El día de su cumpleaños llovió. Compré un pastel en Shinjuku, cogí el tren y me dirigí a su apartamento. El tren estaba lleno y, además, traqueteaba mucho. De modo que, cuando llegué a su casa por la noche, el pastel parecía el Coliseo romano. Con todo, le puse las veinte velitas y las encendí con una cerilla. Cuando corrimos las cortinas y encendimos la luz, pareció una fiesta de cumpleaños. Ella descorchó una botella de vino. Nos comimos el pastel, tomamos una cena sencilla.
—No sé por qué, me siento estúpida al cumplir veinte años —me dijo.
Después de comer recogimos los platos de la mesa, nos sentamos en el suelo y nos bebimos el resto del vino. Mientras yo me tomaba una copa, ella se bebía dos.
Aquel día, Naoko habló mucho, cosa infrecuente en ella. Me habló de su infancia, de su escuela, de su familia. Cada relato era muy largo. Largo y detallado hasta la exageración. En un momento determinado, la historia A derivaba hacia la historia B, que ya estaba contenida en la historia A; poco después, pasaba de la historia B a la historia C, implícita en la anterior, y así de manera indefinida. Sin que acabara jamás. Yo, al principio, asentía, pero pronto dejé de hacerlo. Puse un disco y, cuando éste acabó, levanté la aguja y pinché otro. Cuando los hube escuchado todos, volví a empezar por el primero. Al otro lado de la ventana seguía lloviendo. El tiempo transcurría despacio y ella continuaba hablando sola.
Cuando dieron las once, empecé a sentirme intranquilo. Ella llevaba ya más de cuatro horas hablando sin parar. Además, se acercaba la hora del último tren. No sabía qué hacer. Podía dejar que siguiera hablando cuanto quisiera o esperar el momento adecuado para interrumpirla. Dudé mucho, pero, al final, decidí cortarla. De todos modos, estaba hablando demasiado.
—Bueno, se ha hecho muy tarde y yo tendría que irme —dije—. Nos vemos pronto.
No sé si mis palabras llegaron a sus oídos. Ella enmudeció unos instantes, pero luego reanudó su discurso. Resignado, encendí un cigarrillo. Por lo visto, lo mejor era dejarla hablar tanto como quisiera. Después, ya me las apañaría.
Sin embargo, no siguió hablando por mucho tiempo.
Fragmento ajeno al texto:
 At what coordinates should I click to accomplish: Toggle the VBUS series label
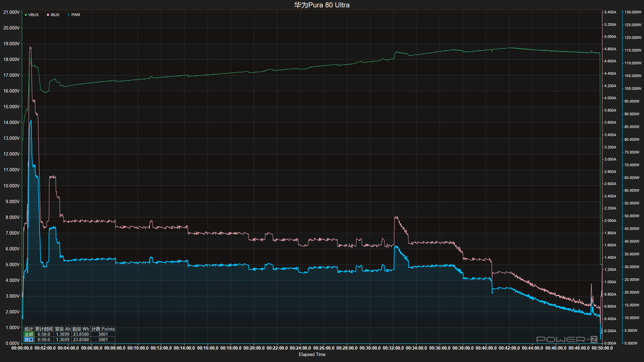34,15
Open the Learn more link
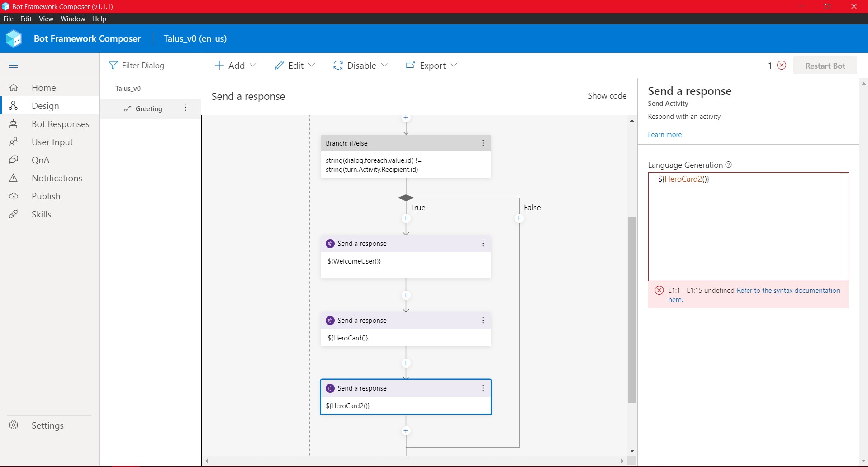 [664, 134]
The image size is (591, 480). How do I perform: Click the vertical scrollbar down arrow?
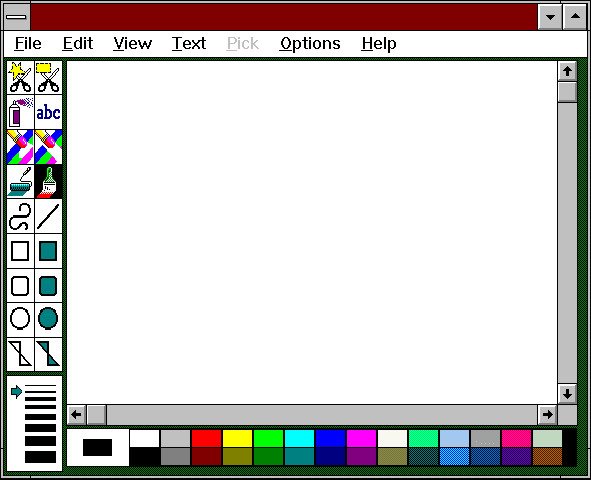(x=567, y=394)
Antes de que me hubiera dado cuenta ya se había detenido. La última sílaba quedó suspendida en el aire, como desgajada. Para ser precisos, no terminó de hablar. Sus palabras se habían esfumado de repente en alguna parte. Intentó continuar, pero ya no quedaba nada. Algo se había perdido. Con la boca entreabierta, me clavó una mirada perdida. Sus ojos parecían estar cubiertos por un velo opaco. Me dio la sensación de haber cometido una maldad imperdonable.
—No tenía la intención de interrumpirte. Pero ya es tarde y, además…
Apenas había transcurrido un segundo, cuando las lágrimas afloraron a sus ojos, resbalaron por sus mejillas y empezaron a caer sonoramente sobre la funda del disco. En cuanto vertió la primera lágrima, el llanto fue imparable. Lloraba con las manos apoyadas en el suelo, como si estuviera vomitando. Alargué la mano y le toqué el hombro. Éste se agitaba sacudido por pequeñas convulsiones. En un gesto casi reflejo la atraje hacia mí. Continuó llorando en silencio entre mis brazos. Mi camisa quedó empapada de su aliento cálido y de sus lágrimas. Los diez dedos de Naoko recorrían mi espalda como si buscaran algo. Mientras sostenía su cuerpo con la mano izquierda, le acariciaba su fino cabello con la derecha. Permanecí así mucho rato, esperando a que el llanto cesara. Pero ella no dejó de llorar.